Snow In May?

I am finally laying down.  Well, it is not the first time this weekend, but it is the last time this weekend.  I ache from head to toe and my body is questioning my sanity.  Sometimes I do too.  I just want to note that all of the time it was not raining or sunny, it was flurrying snow.  All weekend.

The week was nice.  I spent most of it watching the weather through the window at my office wishing I was outside in the gardens.  I even got some cold tolerant tomatoes planted over the course of the week.  They are protected by plastic milk jugs I cut the bottoms out of, but so long as they don’t freeze solid, they should be ok.  Stupice, Siberian and Sasha’s Altai have all done well for me in crappy cold weather.  If they do freeze out I have more I can replace them with.  One thing I am not short on is tomato plants.

And old friend invited me to go crappie fishing on Saturday morning.  I love fishing, and when I lived on Lake Superior I had a year where I fished a total of 350 days out of 365.  I really really really love to fish.  However, life has a way of taking you in various directions, and in the last two years I had wet a line exactly twice.  I thought an early morning fishing expedition would be a good way to start out the weekend.  Good turns out to be a matter of perspective maybe.  Indicative of what the weekend would be like is perhaps more apt.

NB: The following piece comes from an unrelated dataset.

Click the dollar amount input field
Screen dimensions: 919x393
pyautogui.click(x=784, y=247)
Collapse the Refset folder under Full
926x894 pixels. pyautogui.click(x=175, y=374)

It was raining.  Hard.  I got up at 5 am to be ready because I had to find all of my gear.  What I found though was that my rain gear was literally completely inaccessible.  When the chicks are grown more and no longer in the temporary coop in our breezeway, and instead out at David’s house, I can remove the chicken home Patti built and open the wardrobe again.  Until that point, my rain gear will not be something I have access to.  Not to be deterred, I found my old Carharts and put on a lot of layers of wool, packed two pairs of finger gloves, a wool hat and a hooded sweatshirt.

5 hours later we had caught exactly 5 crappies, and only two of keeping size.  We had a couple of largemouth bass as well, but you cannot keep them at this time of year, which sucks, because it is the only time of year they are both easy to catch and taste good.  Once the water warms up and it is legal to catch them, they taste of mud and grass.  I was soaked through and the 35 mph winds and driving rain had brought on uncontrolable shivering which I suppose was hypothermia.  At the boat landing I called home and asked Patti to have a hot bath ready when I got there.  She did, and I laid in it until I stopped shivering, then climbed into bed and passed out for about an hour.

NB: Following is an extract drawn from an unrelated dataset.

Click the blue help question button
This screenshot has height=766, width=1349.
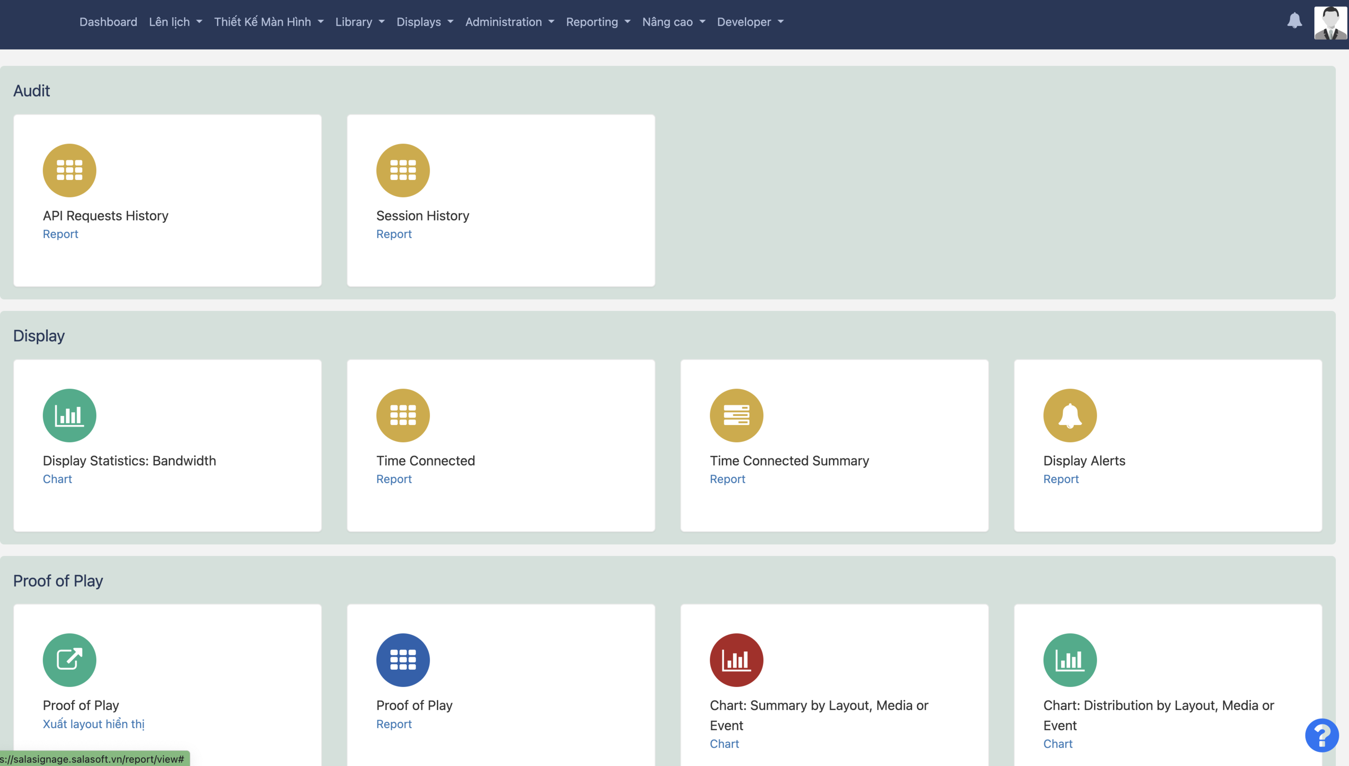click(1321, 735)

When I woke up it was sunny out, but not really warm.  I was glad the rain was done though and worked in the garden as much as I could in the wet ground preparing beds, planting some of Tom Wagner’s potatoes,  planting broccoli, 30 feet of carrots (3 10 foot long rows next to the broccoli) hauling finished compost out of the bin, and gardening things until it was getting dark.

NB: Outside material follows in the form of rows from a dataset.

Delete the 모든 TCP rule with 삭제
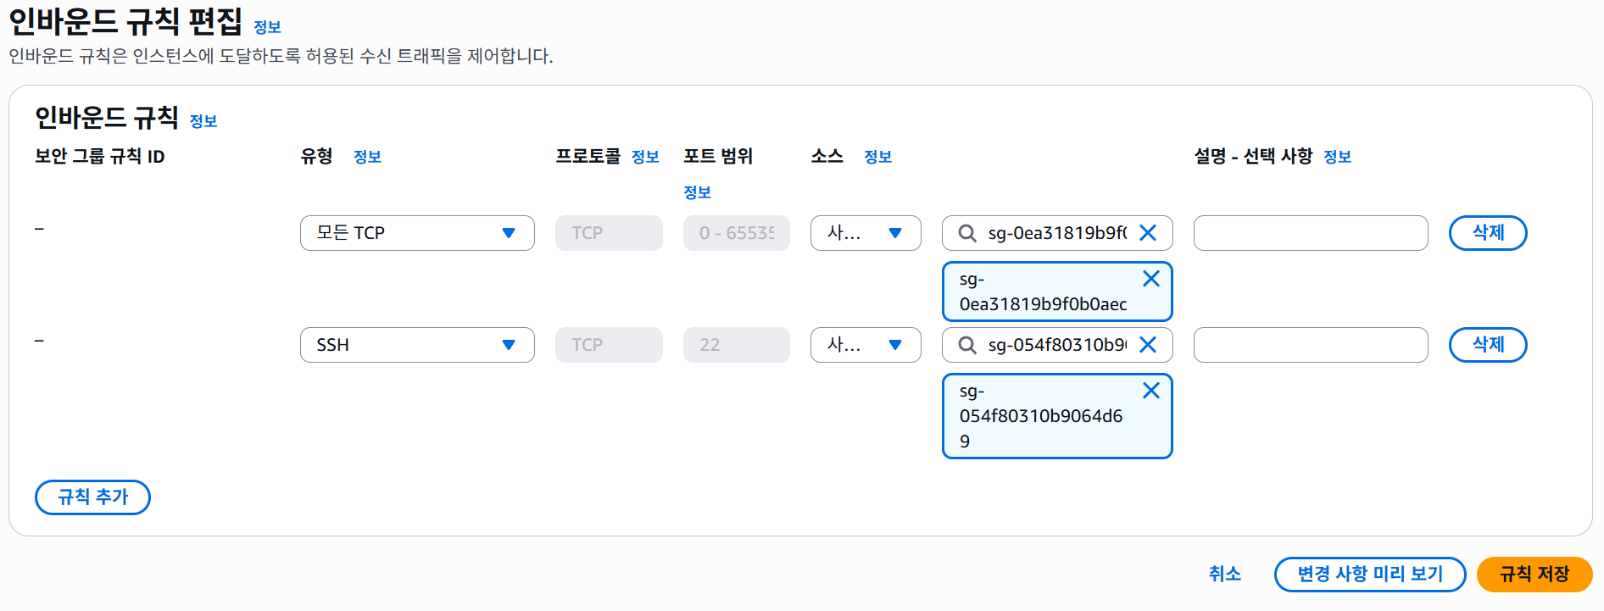This screenshot has height=611, width=1604. click(1487, 233)
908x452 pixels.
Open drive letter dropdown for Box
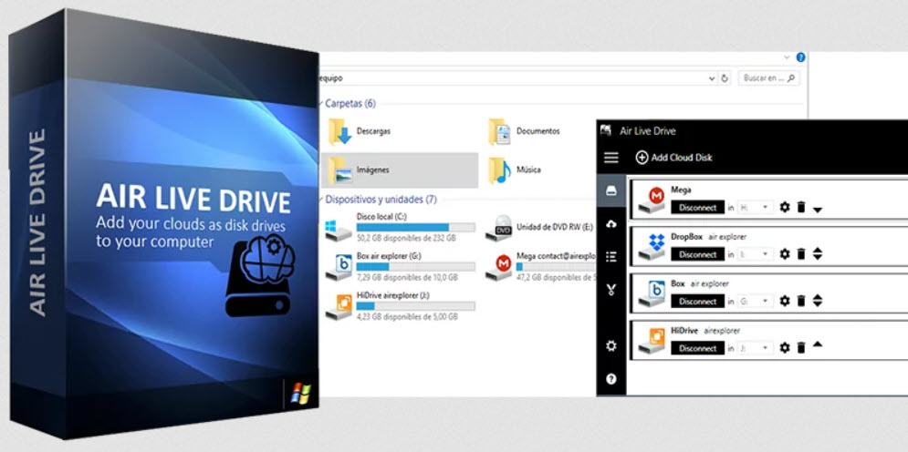click(756, 301)
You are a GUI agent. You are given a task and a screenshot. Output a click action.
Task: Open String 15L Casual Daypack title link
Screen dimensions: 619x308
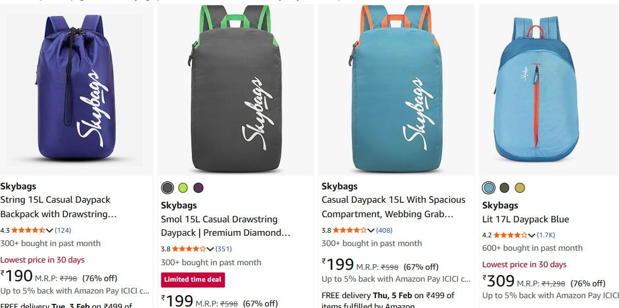58,207
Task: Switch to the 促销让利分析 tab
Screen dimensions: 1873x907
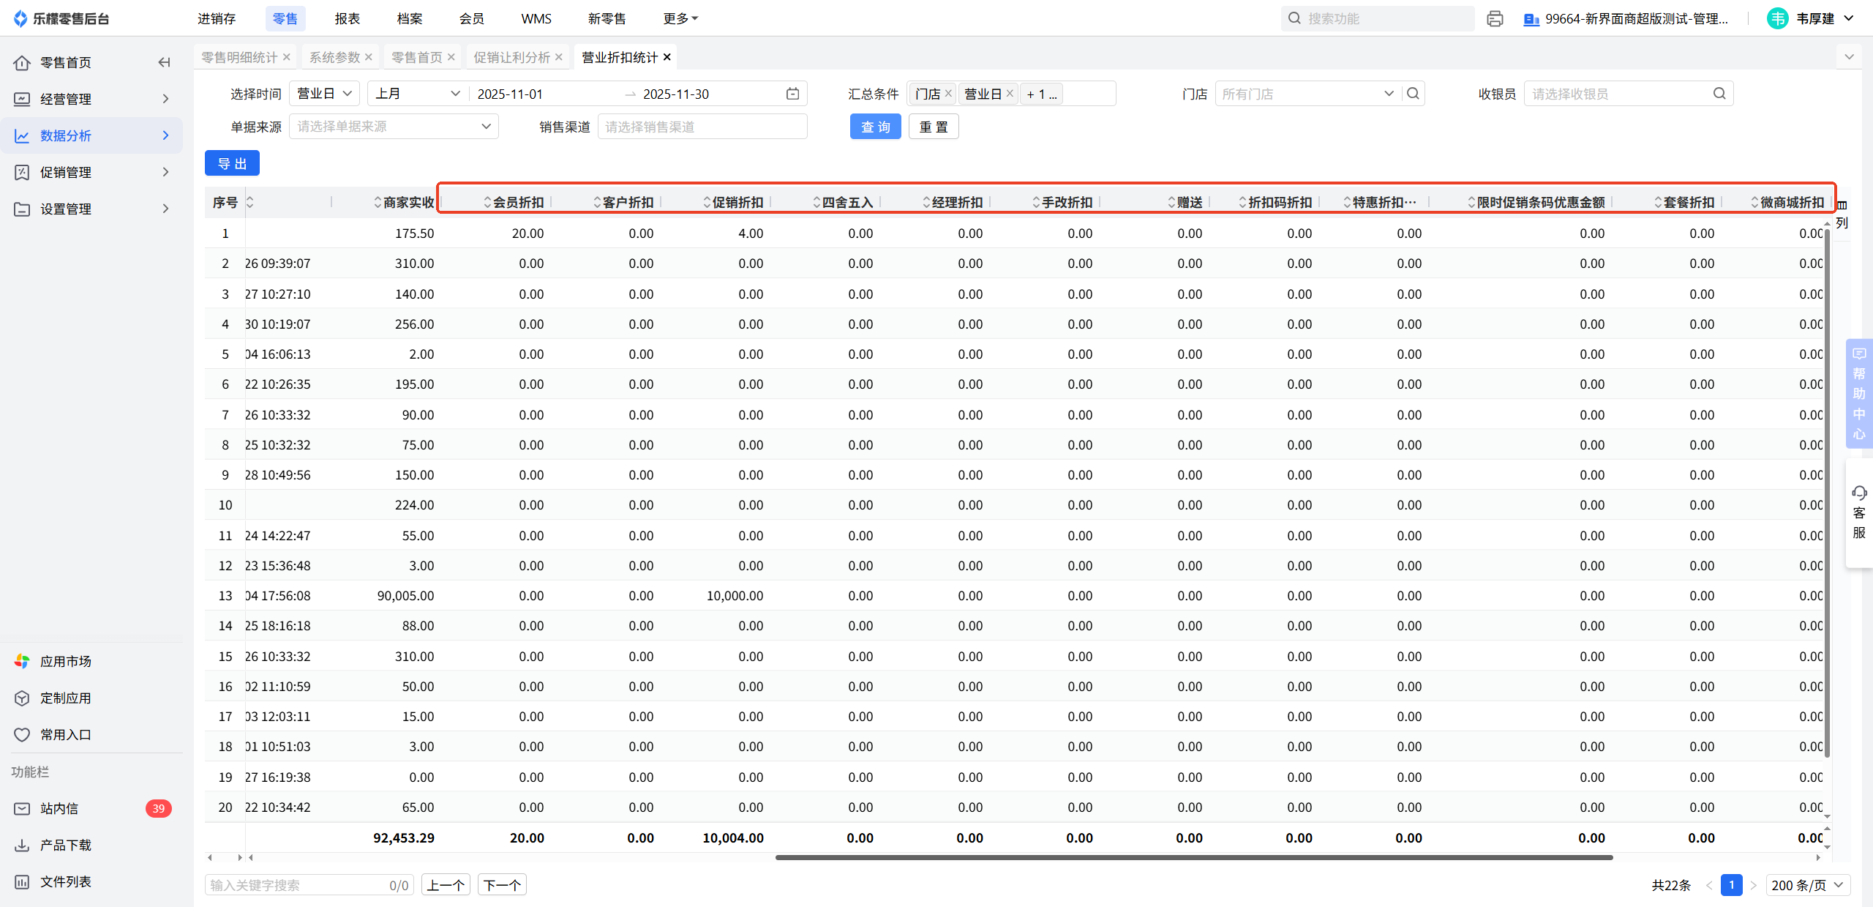Action: (511, 57)
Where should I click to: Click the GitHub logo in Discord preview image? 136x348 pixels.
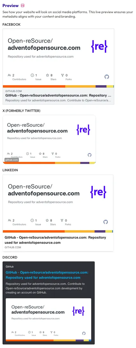pos(84,333)
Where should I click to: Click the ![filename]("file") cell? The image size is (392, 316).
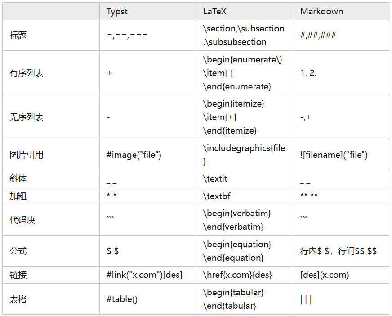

This morning I headed out to the Minnetonka gardens with a bucket of whole potatoes, mixed long storage types, some gardening tools, and a bag of Telephone Pole Shelling Peas.  Soil was still soaking wet, it was flurrying snow, and it took me two hours to do 50 feet of potatoes, then 15 minutes to turn over the soil beneath the pea trellis I built the other week and plant the peas underneath it.  Over the course of the time I spent there 6 deer walked by on the other side of the ravine that the garden borders.  Each stopped in its turn to contemplate me, switch it’s tail and then move on.  We had no deer go in the garden last year.  It has a 40 inch fence around it and last year the only predators we had to deal with were woodchucks (we killed over 20) and raccoons which wiped out the sweet corn I tried to grow there.  The woodchuck trap is still there.  Suppose I should start setting it again.  Not going to try to grow sweet corn there again.  Not worth the time and effort to feed the wildlife.

I called David up, told him I was frozen and encrusted with mud, and would he please put on a pot of coffee for me, then I packed up my things and drove to his house (only about 2 mile from that garden) washed the grime from my frozen hands, had a cup of coffee, admired the finishing work being done in his basement, went home, and passed out for an hour again.

I got up at about 3, had something to eat, and waited for my girls to get home. (They had gone to visit Patti’s sister)  When they got home we went to the Ness farm, and I put in 75 more feet of potato rows.  25 feet each of Tom Wagner’s Banana Fingerling, Nordic October, and Tom Khaigan.  I had cut and scabbed over Carola potatoes with me, but it was nearly 8 pm, and I wanted to get the posts set and top and bottom wires on for the peas we planted the other week.  It has been so cold they have not sprouted yet, but we had the rows marked with stakes and twine so we knew where they were.  Claire helped me with that, then we packed up and were on our way home by 810 pm, home at 830 pm, and eating stir fried venison on sweet rice done with ginger, garlic, molasses, sugar, chili paste, and all fried in chili oil by 9 pm.  Kids done eating and in bed by 930.  Weekend is done and so am I.